● **YOUR INSTRUCTIONS**
Scale the items from the line with "Komínková Adéla (30, 131)" to the line with "Moravskoslezský krajský svaz", both included, by rewriting each of those lines in full with its text unchanged. Multiply every coordinate by 1.35 and round to the nearest whole number, rounding halves up.

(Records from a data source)
-----
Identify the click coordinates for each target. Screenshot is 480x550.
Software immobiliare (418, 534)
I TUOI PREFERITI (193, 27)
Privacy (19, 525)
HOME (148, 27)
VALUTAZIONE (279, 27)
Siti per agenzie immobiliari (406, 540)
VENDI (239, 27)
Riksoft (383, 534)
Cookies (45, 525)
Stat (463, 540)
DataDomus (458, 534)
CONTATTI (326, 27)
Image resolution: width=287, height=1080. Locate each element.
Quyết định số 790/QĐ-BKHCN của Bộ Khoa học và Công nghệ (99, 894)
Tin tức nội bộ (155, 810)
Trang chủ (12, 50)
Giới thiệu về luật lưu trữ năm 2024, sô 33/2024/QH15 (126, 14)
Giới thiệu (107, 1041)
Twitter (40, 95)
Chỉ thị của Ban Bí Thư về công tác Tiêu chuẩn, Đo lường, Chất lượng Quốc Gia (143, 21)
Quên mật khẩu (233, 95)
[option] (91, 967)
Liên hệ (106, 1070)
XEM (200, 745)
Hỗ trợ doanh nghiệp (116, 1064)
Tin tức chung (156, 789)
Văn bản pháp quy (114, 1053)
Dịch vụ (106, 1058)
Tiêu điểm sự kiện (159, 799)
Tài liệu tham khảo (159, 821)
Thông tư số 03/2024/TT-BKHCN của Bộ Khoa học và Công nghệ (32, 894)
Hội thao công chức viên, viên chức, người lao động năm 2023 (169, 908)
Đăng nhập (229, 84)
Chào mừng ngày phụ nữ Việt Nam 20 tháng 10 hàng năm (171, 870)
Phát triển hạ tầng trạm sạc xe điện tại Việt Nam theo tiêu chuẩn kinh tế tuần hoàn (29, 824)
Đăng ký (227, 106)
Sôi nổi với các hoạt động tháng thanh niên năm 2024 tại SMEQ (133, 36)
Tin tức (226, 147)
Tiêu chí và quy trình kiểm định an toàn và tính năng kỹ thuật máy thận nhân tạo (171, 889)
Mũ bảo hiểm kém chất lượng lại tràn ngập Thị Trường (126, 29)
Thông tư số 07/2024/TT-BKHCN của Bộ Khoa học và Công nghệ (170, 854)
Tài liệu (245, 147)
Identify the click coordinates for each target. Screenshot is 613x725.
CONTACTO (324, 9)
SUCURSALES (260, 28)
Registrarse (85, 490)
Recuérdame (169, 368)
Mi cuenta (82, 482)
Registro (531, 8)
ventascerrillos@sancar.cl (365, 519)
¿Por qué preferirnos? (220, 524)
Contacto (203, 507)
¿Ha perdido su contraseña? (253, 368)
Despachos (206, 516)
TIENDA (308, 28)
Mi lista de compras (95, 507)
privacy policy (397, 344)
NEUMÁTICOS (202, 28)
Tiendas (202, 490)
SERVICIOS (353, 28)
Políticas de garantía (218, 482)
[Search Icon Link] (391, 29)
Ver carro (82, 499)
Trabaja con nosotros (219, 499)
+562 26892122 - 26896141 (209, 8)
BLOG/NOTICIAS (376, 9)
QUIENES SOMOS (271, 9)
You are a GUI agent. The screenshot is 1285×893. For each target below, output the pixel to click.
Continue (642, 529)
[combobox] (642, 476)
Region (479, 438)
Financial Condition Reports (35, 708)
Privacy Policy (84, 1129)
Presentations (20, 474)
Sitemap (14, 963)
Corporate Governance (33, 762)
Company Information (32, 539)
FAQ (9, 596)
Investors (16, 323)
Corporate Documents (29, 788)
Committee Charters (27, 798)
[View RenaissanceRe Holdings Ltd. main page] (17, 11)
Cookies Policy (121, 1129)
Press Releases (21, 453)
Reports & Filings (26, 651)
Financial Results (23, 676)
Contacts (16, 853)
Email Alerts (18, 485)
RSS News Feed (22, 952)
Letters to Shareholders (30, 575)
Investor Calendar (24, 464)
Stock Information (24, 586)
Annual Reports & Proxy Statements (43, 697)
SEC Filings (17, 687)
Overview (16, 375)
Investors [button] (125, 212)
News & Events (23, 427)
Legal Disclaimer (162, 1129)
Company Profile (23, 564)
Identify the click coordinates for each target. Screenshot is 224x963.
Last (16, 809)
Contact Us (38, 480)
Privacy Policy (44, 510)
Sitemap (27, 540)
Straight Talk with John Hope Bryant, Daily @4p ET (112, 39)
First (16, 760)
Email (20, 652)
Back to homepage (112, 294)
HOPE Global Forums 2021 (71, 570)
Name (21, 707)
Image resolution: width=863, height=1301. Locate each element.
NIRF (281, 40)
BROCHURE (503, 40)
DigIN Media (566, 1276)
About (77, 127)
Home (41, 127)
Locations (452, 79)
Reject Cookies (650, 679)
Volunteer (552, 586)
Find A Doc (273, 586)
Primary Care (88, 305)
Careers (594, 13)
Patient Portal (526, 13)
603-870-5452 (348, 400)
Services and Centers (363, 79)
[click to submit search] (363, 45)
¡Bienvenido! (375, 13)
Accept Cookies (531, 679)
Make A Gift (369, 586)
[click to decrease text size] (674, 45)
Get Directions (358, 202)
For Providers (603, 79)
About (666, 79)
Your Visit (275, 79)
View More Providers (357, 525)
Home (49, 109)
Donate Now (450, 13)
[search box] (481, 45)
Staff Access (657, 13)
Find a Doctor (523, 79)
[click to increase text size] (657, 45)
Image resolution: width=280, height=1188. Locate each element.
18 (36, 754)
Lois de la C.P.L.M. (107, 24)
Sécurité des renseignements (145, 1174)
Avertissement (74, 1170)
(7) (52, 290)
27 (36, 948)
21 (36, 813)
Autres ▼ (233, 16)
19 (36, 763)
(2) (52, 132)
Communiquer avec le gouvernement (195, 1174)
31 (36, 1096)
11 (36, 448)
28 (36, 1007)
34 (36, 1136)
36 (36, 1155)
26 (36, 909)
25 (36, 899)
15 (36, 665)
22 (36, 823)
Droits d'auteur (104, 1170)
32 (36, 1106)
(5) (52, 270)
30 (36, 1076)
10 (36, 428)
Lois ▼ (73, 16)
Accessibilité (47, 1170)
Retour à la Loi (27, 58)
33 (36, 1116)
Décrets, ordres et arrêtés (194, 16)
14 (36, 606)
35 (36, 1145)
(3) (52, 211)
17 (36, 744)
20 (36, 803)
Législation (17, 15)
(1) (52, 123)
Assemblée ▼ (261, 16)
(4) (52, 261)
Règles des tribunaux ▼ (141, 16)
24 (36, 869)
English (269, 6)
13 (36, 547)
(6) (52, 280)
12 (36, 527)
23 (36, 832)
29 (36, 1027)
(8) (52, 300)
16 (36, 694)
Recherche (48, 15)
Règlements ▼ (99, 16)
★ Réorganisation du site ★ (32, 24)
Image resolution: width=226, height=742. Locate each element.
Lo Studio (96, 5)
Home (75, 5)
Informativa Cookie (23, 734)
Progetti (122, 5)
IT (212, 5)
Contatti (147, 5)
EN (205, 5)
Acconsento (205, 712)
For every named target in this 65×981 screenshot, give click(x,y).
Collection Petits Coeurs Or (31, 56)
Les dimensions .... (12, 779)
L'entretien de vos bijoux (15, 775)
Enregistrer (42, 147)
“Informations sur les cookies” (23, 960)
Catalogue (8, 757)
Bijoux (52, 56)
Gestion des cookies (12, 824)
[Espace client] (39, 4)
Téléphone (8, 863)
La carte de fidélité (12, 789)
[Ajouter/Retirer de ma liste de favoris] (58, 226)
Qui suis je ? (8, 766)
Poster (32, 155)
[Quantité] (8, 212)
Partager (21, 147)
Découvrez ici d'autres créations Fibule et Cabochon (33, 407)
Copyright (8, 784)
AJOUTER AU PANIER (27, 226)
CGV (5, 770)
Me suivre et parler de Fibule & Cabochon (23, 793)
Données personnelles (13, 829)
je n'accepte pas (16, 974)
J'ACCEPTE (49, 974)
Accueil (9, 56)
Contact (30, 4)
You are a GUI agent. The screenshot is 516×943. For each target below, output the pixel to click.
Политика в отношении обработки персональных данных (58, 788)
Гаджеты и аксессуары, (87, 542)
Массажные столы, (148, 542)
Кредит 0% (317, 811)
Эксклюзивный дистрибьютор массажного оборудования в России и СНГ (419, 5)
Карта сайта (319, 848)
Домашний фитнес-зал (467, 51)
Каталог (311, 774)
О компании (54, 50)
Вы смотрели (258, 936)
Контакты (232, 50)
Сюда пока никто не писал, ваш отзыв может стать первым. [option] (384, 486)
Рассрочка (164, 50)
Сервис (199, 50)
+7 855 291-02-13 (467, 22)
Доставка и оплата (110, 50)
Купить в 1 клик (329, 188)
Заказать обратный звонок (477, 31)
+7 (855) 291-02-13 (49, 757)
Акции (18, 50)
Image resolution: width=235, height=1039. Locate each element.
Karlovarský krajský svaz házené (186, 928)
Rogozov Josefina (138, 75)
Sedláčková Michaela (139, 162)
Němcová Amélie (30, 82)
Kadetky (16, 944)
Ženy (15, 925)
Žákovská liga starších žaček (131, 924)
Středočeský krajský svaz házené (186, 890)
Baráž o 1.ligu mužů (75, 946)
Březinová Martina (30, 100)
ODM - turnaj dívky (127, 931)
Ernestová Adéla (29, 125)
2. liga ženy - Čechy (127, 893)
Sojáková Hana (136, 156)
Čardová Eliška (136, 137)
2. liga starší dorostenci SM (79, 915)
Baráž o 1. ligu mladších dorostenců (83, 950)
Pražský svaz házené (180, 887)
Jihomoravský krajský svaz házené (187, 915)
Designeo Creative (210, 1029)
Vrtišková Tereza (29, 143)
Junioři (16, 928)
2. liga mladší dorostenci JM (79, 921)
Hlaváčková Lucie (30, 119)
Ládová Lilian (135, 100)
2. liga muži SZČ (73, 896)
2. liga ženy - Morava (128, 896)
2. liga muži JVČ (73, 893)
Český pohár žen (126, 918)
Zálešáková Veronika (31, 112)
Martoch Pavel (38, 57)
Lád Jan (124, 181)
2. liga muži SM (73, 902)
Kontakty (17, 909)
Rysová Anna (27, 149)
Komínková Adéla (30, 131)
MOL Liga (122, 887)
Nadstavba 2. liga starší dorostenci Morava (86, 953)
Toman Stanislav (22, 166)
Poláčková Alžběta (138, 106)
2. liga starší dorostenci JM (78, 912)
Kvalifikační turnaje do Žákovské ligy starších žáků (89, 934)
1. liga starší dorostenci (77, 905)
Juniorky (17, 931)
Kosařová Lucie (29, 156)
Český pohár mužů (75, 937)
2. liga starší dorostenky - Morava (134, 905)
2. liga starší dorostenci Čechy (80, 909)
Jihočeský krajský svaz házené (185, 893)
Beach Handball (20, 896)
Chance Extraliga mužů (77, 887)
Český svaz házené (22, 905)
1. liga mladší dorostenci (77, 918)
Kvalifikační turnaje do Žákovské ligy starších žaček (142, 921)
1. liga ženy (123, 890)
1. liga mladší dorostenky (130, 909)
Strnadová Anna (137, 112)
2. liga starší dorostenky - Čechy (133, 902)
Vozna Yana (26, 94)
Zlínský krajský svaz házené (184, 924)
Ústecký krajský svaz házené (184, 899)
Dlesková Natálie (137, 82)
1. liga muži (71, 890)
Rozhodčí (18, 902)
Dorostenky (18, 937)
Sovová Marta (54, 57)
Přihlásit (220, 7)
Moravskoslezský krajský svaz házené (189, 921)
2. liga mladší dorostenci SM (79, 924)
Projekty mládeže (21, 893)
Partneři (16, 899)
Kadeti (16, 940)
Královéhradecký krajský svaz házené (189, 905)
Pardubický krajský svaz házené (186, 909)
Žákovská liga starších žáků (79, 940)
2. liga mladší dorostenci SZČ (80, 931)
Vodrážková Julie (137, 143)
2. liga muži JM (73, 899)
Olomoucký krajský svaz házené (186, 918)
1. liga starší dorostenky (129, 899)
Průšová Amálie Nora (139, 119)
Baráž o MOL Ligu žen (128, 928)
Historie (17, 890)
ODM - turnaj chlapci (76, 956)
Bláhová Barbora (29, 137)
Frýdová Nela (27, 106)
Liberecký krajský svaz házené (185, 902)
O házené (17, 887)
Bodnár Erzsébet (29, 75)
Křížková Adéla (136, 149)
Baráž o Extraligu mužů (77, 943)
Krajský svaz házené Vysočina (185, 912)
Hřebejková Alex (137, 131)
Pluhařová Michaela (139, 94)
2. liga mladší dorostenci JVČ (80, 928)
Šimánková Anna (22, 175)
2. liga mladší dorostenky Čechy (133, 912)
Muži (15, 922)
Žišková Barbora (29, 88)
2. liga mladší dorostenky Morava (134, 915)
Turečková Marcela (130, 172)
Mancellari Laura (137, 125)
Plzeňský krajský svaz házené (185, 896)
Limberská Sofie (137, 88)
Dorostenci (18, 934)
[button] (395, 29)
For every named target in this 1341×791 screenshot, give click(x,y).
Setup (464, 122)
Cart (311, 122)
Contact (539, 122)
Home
-----
● **TASK ANSWER**
Komínková Adéla (41, 177)
MOL Liga (165, 1197)
Nadstavba 2. liga starší dorostenci Morava (116, 1287)
Toman Stanislav (30, 224)
Poláčková Alžběta (186, 143)
2. liga starší dorostenci JM (105, 1231)
Kvalifikační turnaje do Žákovské ligy starších žáků (120, 1261)
1. liga starší dorostenci (104, 1222)
Juniorky (23, 1257)
Kosařová Lucie (39, 211)
Český pohár mužů (101, 1265)
2. liga starší dorostenky - Morava (181, 1222)
2. liga starší dorostenci Čechy (108, 1227)
Jihočeský krajský svaz házené (250, 1206)
Beach Handball (27, 1210)
Chance Extraliga mužů (104, 1197)
Český svaz házené (30, 1222)
1. liga mladší dorostenci (104, 1239)
Kvalifikační turnaje do Žákovské ligy starších žaček (192, 1243)
1. liga ženy (166, 1202)
1. liga mladší dorostenky (176, 1227)
Strnadová Anna (185, 151)
2. liga starší dorostenky - Čechy (180, 1218)
Vozna Yana (35, 127)
Zlínský krajský svaz házené (248, 1247)
Ústecký krajský svaz házené (248, 1214)
Dlesková Natálie (185, 111)
1. liga muži (96, 1202)
Rozhodčí (24, 1218)
Dorostenky (24, 1265)
Sovová Marta (73, 77)
Přihlásit (297, 9)
Moravskoslezský krajský svaz házené (255, 1243)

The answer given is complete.